Y es así que, mientras en Cuenca nos cierran el tren y, ni está ni se espera el uso empresarial para sus terrenos ya abandonados en el centro de la ciudad, en Talavera de la Reina el presidente regional anuncia una importante operación de suelo industrial como “eje vertebrador entre Madrid, Extremadura y Lisboa”.

Y en Puertollano, Iberdrola ha puesto en marcha la mayor planta de hidrógeno verde para uso industrial en Europa.
En una de esas reuniones de planificación estratégica que sí marcan un futuro de crecimiento y desarrollo, la ministra de Transportes y el presidente regional han tratado asuntos como infraestructuras para Guadalajara, el Plan Ciudad Real 2025 y la A-43 que comunicará el Mediterráneo con el Atlántico.

Con cierto escarnio, en dicha reunión se ha tratado el “Plan de Comunicaciones de Cuenca”, que no es otro que el de la sustitución del tren que nos han cerrado por autobuses.

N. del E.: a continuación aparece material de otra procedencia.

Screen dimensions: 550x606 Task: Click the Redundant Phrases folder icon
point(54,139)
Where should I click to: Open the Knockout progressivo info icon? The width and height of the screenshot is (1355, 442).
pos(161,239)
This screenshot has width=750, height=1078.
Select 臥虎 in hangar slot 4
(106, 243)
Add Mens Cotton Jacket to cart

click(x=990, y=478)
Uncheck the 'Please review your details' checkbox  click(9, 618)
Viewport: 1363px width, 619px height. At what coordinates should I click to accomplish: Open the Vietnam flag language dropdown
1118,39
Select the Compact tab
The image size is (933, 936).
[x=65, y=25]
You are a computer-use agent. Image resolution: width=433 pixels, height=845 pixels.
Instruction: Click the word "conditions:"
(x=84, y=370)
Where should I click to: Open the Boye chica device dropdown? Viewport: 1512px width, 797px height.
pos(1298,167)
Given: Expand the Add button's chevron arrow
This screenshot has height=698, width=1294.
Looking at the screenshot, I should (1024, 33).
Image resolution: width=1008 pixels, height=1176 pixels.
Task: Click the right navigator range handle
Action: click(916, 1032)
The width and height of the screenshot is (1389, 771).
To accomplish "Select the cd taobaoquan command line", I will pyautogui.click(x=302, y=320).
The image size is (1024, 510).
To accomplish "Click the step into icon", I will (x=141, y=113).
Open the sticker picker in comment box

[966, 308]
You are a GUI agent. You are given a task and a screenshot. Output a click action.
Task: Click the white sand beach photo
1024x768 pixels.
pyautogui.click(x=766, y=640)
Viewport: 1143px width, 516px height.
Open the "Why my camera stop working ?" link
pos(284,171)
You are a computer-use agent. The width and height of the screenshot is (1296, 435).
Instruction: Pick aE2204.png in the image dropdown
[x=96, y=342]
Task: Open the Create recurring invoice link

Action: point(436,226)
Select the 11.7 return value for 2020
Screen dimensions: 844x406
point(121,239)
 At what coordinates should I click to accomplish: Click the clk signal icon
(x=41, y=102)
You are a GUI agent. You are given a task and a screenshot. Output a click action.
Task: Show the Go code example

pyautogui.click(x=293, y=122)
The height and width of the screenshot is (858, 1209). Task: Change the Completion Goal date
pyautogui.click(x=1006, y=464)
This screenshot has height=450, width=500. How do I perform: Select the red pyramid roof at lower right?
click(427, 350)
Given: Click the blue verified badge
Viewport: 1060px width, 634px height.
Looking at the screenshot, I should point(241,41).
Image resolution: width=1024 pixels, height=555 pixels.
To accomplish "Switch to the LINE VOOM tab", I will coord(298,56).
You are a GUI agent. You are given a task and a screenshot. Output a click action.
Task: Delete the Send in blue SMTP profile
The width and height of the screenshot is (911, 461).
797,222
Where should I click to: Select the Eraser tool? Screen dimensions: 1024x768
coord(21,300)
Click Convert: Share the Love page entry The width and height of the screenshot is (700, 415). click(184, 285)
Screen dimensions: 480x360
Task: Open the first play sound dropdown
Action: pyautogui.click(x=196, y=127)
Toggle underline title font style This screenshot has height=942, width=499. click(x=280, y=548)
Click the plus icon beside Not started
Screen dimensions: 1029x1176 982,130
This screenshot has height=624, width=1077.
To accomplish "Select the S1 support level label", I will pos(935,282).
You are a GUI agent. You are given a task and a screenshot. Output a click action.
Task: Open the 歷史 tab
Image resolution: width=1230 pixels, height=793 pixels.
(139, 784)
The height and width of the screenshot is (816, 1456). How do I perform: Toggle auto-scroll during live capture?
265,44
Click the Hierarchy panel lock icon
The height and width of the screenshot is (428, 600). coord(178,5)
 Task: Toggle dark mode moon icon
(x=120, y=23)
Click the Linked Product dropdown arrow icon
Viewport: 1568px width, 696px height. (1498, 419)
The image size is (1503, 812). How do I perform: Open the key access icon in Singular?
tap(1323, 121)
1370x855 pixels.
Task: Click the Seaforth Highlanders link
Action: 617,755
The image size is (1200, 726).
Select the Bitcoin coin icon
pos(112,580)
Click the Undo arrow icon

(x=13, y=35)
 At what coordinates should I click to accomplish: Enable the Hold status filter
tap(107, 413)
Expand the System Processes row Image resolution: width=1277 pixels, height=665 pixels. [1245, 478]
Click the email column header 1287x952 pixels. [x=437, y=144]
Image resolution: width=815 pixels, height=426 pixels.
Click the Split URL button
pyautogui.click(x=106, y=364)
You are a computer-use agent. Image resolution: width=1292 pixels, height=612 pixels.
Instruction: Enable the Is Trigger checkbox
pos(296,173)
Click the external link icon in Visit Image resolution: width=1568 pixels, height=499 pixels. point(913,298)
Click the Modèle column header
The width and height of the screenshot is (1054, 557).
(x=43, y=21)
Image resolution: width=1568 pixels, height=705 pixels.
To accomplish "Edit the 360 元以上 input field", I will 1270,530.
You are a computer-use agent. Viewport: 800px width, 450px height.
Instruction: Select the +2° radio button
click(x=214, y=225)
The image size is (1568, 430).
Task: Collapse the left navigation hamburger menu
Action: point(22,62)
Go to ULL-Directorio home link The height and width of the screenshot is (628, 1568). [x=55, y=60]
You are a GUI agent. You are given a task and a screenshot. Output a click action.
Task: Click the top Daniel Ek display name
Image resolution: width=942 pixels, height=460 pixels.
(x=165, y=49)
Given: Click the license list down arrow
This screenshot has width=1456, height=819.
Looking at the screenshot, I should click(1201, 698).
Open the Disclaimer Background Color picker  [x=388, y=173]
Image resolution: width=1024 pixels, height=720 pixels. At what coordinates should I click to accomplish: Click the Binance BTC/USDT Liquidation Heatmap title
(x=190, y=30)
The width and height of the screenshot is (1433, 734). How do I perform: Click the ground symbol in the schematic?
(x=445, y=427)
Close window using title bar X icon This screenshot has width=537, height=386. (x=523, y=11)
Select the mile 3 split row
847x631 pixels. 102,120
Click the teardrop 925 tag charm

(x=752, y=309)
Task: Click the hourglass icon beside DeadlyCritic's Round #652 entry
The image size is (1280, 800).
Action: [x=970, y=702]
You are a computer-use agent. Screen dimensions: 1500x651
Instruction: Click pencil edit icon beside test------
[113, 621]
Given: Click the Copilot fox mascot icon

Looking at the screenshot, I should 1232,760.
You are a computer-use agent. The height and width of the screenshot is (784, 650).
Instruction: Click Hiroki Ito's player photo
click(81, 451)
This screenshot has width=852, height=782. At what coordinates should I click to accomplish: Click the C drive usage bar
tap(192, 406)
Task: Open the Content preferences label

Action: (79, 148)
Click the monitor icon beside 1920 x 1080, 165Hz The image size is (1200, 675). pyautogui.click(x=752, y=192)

Y esto nos lleva al inicio de esta tercera entrega de la serie, porque el avance del POM asume que el futuro de Cuenca es la contracción y la resiliencia (primera entrega), y que el cierre del tren no servirá ni tan siquiera para dar un uso empresarial y para el desarrollo a los, ahora mal llamados, terrenos de Renfe (segunda entrega).